I don't even know where to begin with this guy. 


Sent from my iPhone using Tapatalk


----------



## ROID (Jul 3, 2017)

He needs to get off twitter.


----------



## mjrpowerlifting (Jul 3, 2017)

Why?


Sent from my iPhone using Tapatalk


----------



## ROID (Jul 3, 2017)

Because he is the most powerful man in the world and responds to personal attacks like a child.  He isn't on reality television anymore. 

He will never be taken serious. 

I'm republican  and conservative btw


----------



## mjrpowerlifting (Jul 3, 2017)

He's a populist, he also is focused on the demographic that elected him. The thousands in the arenas and the thousands that watched him on tv expected this. He doesn't care about how you think he should behave because you probably didn't vote for him. 
Guess what he is not republican or democrat. He is whatever he wants to be. 
https://youtu.be/hHvLtn2BhOk
That's what being an American is, remember...

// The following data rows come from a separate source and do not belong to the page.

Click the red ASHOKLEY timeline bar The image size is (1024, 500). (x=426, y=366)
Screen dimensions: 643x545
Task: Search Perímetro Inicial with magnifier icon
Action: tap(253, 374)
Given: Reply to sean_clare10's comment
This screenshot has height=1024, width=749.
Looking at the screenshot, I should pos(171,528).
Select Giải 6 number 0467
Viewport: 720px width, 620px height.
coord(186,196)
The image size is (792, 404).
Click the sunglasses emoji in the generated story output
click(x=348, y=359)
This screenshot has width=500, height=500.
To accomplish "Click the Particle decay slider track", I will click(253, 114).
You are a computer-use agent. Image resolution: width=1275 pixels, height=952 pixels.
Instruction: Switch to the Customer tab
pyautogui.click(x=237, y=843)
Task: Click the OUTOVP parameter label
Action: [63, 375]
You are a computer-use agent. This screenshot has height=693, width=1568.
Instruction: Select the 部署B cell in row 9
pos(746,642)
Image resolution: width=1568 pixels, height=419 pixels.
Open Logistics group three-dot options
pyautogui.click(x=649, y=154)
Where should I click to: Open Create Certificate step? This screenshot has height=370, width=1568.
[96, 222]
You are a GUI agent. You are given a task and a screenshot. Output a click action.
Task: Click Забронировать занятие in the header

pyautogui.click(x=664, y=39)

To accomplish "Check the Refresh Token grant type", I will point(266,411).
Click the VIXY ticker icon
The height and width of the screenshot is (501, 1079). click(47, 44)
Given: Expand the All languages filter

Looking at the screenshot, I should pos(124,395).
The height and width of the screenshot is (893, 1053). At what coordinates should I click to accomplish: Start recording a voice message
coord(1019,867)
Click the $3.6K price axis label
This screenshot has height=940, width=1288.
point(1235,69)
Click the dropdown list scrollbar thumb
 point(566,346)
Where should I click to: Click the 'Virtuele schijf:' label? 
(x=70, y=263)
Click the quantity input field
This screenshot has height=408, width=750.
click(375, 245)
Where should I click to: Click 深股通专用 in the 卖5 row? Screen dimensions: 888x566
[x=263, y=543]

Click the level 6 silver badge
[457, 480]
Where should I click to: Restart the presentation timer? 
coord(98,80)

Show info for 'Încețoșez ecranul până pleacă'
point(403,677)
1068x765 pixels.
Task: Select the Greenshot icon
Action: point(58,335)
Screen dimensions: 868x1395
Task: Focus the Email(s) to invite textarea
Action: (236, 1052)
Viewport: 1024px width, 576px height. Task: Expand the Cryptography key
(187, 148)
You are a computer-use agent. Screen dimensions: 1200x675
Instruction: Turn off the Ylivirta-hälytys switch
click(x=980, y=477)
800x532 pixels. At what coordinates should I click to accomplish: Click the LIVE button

Sent from my iPhone using Tapatalk


----------



## Zaphod (Jul 3, 2017)

I love how he gets people worked up to the point they can't function. I'm not talking about Charley.  I personally know people who are so consumed with Trump being president it's all they consume themselves with.


----------



## ROID (Jul 3, 2017)

It would be nice to have a president that actually does his job and not start his campaign for reelection his first day in office. 

I like Trump but a President should have better things to do than lash out at his critics via twitter.  I can just see him during his morning briefings asking people to keep repeating themselves because he is too busy tweeting.  Lol 

Our whole political system is just one big fucking joke.


----------



## Arnold (Jul 3, 2017)

maybe but everything he tweets is calculated and has reason, he is controlling the media.


----------



## independent (Jul 3, 2017)

Prince said:


> maybe but everything he tweets is calculated and has reason, he is controlling the media.


Yup. Gotta admit he's doing a damn good job. CNN is about to implode. 

Sent from my SM-G935V using Tapatalk


----------



## solidassears (Jul 3, 2017)

Prince said:


> maybe but everything he tweets is calculated and has reason, he is controlling the media.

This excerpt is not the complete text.